Because the driver did not hold the device in her own hand, this new law would not have applied. But Bagnariol-Benavides said she still hopes it would increase awareness for drivers and passengers to stay focused on the road.
“We are all so into our phones that we need an equal application of the law,” said Democratic Rep. Jessyn Farrell of Seattle.
Under the measure passed this week, the standard traffic fine of $136 would apply to a first offense but would increase to about $235 for a second offense. The first distracted driving offense would also be reportable to insurance companies, which could raise rates like any other moving violation.
Some lawmakers disputed the penalty, suggesting it should only apply to second offenses.
“Somebody who is merely holding a cellphone in their hand is not necessarily distracted,” said Republican Rep. Ed Orcutt of Kalama.

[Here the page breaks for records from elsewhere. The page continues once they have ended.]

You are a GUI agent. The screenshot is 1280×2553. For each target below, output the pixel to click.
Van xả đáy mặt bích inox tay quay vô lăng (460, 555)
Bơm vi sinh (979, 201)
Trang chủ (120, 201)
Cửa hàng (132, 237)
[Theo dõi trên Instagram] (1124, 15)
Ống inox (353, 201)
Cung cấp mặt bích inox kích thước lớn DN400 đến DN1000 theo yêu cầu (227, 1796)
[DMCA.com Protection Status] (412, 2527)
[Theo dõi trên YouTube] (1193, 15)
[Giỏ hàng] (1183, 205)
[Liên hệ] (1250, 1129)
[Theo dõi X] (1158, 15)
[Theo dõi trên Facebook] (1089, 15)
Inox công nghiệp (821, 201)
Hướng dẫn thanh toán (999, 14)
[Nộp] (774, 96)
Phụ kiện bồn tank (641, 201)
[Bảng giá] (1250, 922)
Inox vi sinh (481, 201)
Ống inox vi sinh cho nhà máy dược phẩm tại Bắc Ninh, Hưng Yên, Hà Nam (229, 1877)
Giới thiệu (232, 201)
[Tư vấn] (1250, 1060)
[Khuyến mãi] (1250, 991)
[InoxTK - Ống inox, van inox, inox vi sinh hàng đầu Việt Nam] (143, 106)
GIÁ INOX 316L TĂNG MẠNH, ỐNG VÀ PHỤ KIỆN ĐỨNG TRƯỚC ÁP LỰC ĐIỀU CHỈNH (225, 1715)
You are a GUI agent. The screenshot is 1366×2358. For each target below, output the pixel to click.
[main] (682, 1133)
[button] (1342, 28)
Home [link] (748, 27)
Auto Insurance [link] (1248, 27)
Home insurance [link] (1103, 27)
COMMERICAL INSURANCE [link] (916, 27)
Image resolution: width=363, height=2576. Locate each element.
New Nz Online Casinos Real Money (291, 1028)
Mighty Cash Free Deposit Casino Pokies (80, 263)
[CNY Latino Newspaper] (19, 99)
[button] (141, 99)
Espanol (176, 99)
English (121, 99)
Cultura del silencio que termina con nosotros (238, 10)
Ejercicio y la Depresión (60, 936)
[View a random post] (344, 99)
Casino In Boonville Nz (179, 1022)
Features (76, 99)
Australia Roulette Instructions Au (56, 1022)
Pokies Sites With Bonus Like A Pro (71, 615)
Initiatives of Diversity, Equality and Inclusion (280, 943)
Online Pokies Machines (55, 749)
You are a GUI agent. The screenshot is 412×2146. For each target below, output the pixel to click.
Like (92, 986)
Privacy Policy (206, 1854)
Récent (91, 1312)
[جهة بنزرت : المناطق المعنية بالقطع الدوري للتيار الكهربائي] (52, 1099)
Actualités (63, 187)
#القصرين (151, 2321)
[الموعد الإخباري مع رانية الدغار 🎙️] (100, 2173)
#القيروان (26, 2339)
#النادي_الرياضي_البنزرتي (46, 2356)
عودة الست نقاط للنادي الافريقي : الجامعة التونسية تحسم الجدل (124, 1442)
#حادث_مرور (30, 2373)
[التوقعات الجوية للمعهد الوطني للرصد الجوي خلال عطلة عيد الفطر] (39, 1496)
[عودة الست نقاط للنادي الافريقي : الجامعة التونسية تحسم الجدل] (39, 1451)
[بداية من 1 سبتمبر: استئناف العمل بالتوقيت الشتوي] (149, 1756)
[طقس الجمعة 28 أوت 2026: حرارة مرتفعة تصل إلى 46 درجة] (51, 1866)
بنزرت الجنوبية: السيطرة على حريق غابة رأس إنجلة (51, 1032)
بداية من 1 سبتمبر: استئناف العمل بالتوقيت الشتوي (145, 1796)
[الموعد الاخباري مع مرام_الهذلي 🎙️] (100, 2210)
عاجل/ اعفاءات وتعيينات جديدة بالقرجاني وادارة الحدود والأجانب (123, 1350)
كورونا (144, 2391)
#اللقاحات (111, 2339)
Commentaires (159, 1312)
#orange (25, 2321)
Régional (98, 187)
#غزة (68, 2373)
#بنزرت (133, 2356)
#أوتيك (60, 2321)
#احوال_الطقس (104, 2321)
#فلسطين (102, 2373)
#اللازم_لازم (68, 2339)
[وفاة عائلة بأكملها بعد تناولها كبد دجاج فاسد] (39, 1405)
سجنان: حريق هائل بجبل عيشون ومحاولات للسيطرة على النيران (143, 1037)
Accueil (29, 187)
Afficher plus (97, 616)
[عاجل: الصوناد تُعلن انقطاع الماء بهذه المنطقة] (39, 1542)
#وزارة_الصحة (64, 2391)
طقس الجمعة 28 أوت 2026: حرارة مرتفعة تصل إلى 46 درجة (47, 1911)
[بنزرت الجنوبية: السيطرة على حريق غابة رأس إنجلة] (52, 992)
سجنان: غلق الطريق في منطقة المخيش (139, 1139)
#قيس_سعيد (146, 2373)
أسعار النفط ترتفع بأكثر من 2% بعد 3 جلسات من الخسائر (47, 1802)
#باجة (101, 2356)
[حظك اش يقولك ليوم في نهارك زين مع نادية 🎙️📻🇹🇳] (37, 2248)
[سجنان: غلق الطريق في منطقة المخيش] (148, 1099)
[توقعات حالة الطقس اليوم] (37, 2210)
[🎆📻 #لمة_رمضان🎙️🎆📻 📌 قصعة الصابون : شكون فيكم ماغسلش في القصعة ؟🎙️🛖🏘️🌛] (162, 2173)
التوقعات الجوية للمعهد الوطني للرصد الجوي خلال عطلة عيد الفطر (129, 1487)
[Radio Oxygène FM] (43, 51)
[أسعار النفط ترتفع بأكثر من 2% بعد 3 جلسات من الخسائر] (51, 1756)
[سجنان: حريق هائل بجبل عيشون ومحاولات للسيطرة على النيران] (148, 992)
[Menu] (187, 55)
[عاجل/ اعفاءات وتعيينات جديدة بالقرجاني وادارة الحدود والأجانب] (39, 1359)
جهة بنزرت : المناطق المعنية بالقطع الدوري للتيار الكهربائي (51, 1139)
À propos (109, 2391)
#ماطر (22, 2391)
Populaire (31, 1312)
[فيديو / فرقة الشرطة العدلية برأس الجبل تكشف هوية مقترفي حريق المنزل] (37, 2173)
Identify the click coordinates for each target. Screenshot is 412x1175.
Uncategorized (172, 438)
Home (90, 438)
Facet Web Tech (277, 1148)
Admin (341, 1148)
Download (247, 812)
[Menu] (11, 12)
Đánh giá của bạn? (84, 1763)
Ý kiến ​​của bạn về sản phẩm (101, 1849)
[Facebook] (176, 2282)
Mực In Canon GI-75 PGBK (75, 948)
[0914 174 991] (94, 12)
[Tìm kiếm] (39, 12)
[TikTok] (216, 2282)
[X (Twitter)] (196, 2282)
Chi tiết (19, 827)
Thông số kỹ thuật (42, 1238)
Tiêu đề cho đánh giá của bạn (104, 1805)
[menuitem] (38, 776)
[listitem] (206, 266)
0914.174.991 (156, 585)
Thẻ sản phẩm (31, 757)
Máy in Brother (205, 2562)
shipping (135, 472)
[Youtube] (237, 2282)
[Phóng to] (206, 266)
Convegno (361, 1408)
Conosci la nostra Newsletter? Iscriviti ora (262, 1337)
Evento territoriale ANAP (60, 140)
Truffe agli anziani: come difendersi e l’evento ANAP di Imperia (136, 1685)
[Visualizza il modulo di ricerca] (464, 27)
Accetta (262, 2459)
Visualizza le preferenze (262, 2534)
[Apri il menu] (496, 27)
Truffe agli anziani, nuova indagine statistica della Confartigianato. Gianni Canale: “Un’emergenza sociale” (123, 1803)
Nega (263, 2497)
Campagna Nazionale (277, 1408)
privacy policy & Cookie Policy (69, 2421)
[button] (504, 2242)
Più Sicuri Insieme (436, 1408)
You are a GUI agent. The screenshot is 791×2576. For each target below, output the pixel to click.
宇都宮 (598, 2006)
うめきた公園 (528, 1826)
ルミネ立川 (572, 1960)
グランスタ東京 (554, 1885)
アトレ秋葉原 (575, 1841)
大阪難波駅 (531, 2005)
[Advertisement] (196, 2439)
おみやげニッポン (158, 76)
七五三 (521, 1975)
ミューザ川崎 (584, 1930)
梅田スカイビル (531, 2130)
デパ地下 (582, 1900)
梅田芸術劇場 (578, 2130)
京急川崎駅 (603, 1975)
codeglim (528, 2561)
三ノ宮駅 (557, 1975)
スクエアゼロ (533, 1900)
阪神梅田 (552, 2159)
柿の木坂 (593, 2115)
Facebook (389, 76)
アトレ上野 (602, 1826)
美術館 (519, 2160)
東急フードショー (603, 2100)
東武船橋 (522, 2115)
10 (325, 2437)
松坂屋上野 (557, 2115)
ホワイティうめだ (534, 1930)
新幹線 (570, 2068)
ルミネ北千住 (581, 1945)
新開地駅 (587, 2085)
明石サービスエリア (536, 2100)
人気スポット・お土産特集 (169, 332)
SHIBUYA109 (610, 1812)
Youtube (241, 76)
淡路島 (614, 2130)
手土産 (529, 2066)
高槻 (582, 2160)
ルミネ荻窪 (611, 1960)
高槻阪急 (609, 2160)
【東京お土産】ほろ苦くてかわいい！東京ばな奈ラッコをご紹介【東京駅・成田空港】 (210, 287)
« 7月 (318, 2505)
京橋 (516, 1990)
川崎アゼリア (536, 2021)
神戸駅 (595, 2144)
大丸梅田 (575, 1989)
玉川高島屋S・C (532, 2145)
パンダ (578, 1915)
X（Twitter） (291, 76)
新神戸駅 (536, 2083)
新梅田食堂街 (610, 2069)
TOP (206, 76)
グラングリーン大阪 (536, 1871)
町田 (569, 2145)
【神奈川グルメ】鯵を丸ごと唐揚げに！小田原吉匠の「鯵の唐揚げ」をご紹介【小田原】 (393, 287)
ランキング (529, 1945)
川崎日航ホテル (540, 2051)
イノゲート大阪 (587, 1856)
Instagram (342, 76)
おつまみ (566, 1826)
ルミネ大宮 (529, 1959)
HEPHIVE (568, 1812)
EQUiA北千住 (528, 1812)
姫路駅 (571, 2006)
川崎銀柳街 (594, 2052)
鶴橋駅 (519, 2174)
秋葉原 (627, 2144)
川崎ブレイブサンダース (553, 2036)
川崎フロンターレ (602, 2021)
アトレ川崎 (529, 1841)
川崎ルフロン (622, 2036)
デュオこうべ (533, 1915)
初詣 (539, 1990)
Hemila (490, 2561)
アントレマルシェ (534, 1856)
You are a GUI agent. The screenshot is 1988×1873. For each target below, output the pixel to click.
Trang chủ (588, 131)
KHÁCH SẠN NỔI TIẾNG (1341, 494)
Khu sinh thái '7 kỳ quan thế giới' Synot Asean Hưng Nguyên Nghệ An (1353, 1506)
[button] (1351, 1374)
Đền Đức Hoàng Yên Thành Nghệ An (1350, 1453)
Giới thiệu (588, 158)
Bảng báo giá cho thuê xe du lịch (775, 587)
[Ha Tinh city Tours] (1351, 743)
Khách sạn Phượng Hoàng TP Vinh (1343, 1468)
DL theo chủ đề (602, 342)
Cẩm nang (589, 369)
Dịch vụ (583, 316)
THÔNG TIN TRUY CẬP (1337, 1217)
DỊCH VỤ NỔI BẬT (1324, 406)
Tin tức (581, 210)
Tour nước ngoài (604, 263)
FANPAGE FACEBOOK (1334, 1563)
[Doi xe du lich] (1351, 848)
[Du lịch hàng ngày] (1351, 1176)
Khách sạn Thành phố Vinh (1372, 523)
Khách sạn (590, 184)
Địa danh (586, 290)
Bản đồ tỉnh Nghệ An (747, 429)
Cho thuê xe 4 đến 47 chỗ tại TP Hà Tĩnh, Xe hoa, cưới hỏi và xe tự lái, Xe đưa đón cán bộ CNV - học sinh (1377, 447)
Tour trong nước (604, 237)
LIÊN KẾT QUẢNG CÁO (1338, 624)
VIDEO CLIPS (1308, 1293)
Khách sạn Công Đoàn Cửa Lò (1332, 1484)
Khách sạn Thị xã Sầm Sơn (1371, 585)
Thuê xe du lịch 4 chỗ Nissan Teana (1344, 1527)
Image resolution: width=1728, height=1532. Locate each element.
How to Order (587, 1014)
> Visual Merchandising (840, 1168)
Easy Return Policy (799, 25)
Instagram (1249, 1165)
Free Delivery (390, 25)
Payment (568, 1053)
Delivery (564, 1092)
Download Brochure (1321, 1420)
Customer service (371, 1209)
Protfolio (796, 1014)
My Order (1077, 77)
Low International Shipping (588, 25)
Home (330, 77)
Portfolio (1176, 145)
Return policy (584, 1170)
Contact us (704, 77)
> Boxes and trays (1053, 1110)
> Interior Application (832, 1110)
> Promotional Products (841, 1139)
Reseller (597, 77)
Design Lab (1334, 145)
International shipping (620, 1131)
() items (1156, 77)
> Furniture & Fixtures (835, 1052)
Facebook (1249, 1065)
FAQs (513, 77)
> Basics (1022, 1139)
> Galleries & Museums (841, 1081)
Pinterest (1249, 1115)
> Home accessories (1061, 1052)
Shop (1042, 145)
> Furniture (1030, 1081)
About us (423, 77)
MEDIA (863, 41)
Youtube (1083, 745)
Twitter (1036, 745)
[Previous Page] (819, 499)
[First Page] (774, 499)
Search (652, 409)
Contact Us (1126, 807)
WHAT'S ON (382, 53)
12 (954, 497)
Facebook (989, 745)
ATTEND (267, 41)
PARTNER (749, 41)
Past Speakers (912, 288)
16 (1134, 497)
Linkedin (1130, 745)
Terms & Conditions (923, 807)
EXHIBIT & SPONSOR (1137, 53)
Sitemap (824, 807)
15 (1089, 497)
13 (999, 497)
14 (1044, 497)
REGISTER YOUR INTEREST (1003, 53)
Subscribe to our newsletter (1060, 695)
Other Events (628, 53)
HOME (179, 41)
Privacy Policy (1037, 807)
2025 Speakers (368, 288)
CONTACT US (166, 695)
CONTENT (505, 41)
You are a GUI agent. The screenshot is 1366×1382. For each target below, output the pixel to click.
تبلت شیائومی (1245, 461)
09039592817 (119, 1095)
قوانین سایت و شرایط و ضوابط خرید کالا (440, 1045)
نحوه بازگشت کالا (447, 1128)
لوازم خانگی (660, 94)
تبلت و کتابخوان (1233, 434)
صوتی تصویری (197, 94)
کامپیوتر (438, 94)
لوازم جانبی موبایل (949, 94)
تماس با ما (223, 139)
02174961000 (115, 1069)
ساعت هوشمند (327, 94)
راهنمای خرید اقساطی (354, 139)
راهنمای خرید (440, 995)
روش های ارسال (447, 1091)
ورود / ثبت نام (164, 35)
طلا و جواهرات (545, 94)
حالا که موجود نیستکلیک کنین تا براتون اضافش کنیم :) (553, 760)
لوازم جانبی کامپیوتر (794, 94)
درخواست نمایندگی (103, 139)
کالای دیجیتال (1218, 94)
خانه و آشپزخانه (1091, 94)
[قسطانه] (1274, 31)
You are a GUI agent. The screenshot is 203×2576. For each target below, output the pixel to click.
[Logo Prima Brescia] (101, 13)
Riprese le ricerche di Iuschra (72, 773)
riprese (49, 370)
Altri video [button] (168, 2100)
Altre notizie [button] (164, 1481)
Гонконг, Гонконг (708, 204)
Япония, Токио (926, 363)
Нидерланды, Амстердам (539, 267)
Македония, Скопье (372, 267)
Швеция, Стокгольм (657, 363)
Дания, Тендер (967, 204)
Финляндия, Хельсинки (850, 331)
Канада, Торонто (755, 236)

Republican Sen. Ann Rivers of La Center, sponsor of the Senate measure, said that “dollars drive behavior.”
“If people know they are going to have to pay more overtime for their insurance because they made a bad decision, perhaps it will help them to reevaluate their behavior to not drive under the influence of electronics and to remain focused on the road,” she said.
Farrell said the measure would go into effect in January 2019 to give the public and the state patrol some time to adjust and prepare for the change.
Another section of the bill also says a person who engages in “any activity not related to the actual operation of a motor vehicle” is subject to pay an additional fine of $100. It only applies, if an officer catches a driver being distracted while committing a standard traffic offense, such as running a stop sign because their coffee spilled or a pet jumped in their lap.
Farrell said the bill doesn’t prohibit drivers from doing other things like eating, putting on makeup or having a pet in the car but it would create an extra fine if those distractions cause the driver to drive dangerously.
Over a six-year period, the Washington Traffic Safety Commission reported 1,336 people died in motor vehicle crashes in Washington State. Of those, nearly 30 percent involved distraction.
Exemptions to the bill would include using an electronic device to contact emergency services, to operate an emergency vehicle, to allow transit system dispatch services to communicate time-sensitive messages and to allow any activities that are federally authorized for commercial motor vehicle drivers. Operating an amateur radio station and two-way or citizens band radio services are also exempt under the bill.
According to the National Conference of State Legislatures, 14 states currently ban any hand-held cellphone use while driving a car and 46 states ban texting while driving. However, 37 states along with the District of Columbia ban all cellphone use by beginner or teen drivers, including Washington.
AP correspondent Rachel La Corte contributed to this report.